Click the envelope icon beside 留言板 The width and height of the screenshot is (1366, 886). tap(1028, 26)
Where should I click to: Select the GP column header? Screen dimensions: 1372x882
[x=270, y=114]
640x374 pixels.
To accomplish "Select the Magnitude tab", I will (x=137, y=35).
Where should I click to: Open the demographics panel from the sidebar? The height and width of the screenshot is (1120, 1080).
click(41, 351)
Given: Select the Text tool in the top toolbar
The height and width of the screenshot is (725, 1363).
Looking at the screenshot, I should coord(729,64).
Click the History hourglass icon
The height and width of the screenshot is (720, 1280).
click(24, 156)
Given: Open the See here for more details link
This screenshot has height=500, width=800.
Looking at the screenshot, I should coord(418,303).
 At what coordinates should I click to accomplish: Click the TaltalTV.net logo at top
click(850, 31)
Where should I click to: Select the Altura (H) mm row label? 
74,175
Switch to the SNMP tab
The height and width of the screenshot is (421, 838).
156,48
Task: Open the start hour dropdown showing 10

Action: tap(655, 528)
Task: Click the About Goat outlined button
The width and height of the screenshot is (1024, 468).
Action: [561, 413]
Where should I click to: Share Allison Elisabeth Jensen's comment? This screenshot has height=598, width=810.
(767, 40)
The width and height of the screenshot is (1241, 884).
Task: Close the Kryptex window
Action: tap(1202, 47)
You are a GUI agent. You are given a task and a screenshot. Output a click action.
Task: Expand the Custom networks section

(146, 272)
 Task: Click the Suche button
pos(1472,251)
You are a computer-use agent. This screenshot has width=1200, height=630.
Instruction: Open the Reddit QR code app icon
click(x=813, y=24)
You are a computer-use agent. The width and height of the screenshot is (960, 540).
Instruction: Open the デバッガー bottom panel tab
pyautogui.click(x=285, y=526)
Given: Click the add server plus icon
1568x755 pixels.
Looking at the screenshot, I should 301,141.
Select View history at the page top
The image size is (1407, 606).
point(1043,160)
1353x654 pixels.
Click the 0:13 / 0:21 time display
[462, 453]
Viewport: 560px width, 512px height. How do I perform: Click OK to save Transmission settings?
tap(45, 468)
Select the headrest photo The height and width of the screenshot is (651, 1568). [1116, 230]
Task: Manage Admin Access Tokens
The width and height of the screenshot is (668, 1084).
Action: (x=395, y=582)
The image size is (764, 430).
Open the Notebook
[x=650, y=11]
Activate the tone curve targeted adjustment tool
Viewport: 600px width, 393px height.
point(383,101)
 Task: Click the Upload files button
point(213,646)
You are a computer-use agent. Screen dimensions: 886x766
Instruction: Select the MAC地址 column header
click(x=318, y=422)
○ ○ ○ ○ ○ ○ ○
# What the exercise asks
Your response should consist of the data above, duplicated exactly.

# Answer
Click the envelope icon beside 留言板 The width and height of the screenshot is (1366, 886). tap(1028, 26)
Where should I click to: Select the GP column header? Screen dimensions: 1372x882
[x=270, y=114]
640x374 pixels.
To accomplish "Select the Magnitude tab", I will (x=137, y=35).
Where should I click to: Open the demographics panel from the sidebar? The height and width of the screenshot is (1120, 1080).
click(41, 351)
Given: Select the Text tool in the top toolbar
The height and width of the screenshot is (725, 1363).
Looking at the screenshot, I should coord(729,64).
Click the History hourglass icon
The height and width of the screenshot is (720, 1280).
click(24, 156)
Given: Open the See here for more details link
This screenshot has height=500, width=800.
Looking at the screenshot, I should coord(418,303).
 At what coordinates should I click to accomplish: Click the TaltalTV.net logo at top
click(850, 31)
Where should I click to: Select the Altura (H) mm row label? 
74,175
Switch to the SNMP tab
The height and width of the screenshot is (421, 838).
156,48
Task: Open the start hour dropdown showing 10

Action: tap(655, 528)
Task: Click the About Goat outlined button
The width and height of the screenshot is (1024, 468).
Action: [561, 413]
Where should I click to: Share Allison Elisabeth Jensen's comment? This screenshot has height=598, width=810.
(767, 40)
The width and height of the screenshot is (1241, 884).
Task: Close the Kryptex window
Action: tap(1202, 47)
You are a GUI agent. You are given a task and a screenshot. Output a click action.
Task: Expand the Custom networks section

(146, 272)
 Task: Click the Suche button
pos(1472,251)
You are a computer-use agent. This screenshot has width=1200, height=630.
Instruction: Open the Reddit QR code app icon
click(x=813, y=24)
You are a computer-use agent. The width and height of the screenshot is (960, 540).
Instruction: Open the デバッガー bottom panel tab
pyautogui.click(x=285, y=526)
Given: Click the add server plus icon
1568x755 pixels.
Looking at the screenshot, I should 301,141.
Select View history at the page top
The image size is (1407, 606).
point(1043,160)
1353x654 pixels.
Click the 0:13 / 0:21 time display
[462, 453]
Viewport: 560px width, 512px height. How do I perform: Click OK to save Transmission settings?
tap(45, 468)
Select the headrest photo The height and width of the screenshot is (651, 1568). [1116, 230]
Task: Manage Admin Access Tokens
The width and height of the screenshot is (668, 1084).
Action: (x=395, y=582)
The image size is (764, 430).
Open the Notebook
[x=650, y=11]
Activate the tone curve targeted adjustment tool
Viewport: 600px width, 393px height.
point(383,101)
 Task: Click the Upload files button
point(213,646)
You are a computer-use agent. Screen dimensions: 886x766
Instruction: Select the MAC地址 column header
click(x=318, y=422)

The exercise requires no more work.